** begin **
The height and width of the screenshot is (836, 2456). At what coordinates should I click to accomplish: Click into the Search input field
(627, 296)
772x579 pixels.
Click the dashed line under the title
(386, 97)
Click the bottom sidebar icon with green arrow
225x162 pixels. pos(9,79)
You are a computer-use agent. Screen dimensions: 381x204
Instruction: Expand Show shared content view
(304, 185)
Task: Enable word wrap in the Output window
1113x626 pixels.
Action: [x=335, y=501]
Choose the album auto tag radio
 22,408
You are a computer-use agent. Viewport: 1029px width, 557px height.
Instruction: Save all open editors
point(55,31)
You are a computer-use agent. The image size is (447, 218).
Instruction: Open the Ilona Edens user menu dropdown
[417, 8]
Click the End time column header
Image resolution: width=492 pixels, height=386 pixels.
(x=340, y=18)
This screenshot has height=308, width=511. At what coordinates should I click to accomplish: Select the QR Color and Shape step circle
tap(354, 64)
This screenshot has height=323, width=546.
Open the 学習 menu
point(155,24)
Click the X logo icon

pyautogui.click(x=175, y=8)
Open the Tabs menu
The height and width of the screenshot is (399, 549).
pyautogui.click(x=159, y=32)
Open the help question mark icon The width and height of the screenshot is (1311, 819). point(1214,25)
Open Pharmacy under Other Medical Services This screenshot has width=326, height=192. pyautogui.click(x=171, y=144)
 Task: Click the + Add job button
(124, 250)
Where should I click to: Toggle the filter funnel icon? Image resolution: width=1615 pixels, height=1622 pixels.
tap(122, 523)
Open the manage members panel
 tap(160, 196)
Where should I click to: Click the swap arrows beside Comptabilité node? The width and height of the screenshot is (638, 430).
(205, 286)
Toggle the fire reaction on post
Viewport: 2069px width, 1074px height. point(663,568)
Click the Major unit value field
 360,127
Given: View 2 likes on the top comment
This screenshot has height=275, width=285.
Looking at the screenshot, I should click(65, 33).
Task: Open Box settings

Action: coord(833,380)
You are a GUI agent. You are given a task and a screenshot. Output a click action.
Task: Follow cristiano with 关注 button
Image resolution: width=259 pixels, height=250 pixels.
** end **
Task description -> Return, unchanged, the lines of the items from the line containing "Open Pharmacy under" through the final line of the items, both included.

Written response ->
Open Pharmacy under Other Medical Services This screenshot has width=326, height=192. pyautogui.click(x=171, y=144)
 Task: Click the + Add job button
(124, 250)
Where should I click to: Toggle the filter funnel icon? Image resolution: width=1615 pixels, height=1622 pixels.
tap(122, 523)
Open the manage members panel
 tap(160, 196)
Where should I click to: Click the swap arrows beside Comptabilité node? The width and height of the screenshot is (638, 430).
(205, 286)
Toggle the fire reaction on post
Viewport: 2069px width, 1074px height. point(663,568)
Click the Major unit value field
 360,127
Given: View 2 likes on the top comment
This screenshot has height=275, width=285.
Looking at the screenshot, I should click(65, 33).
Task: Open Box settings

Action: coord(833,380)
You are a GUI agent. You are given a task and a screenshot. Output a click action.
Task: Follow cristiano with 关注 button
Image resolution: width=259 pixels, height=250 pixels.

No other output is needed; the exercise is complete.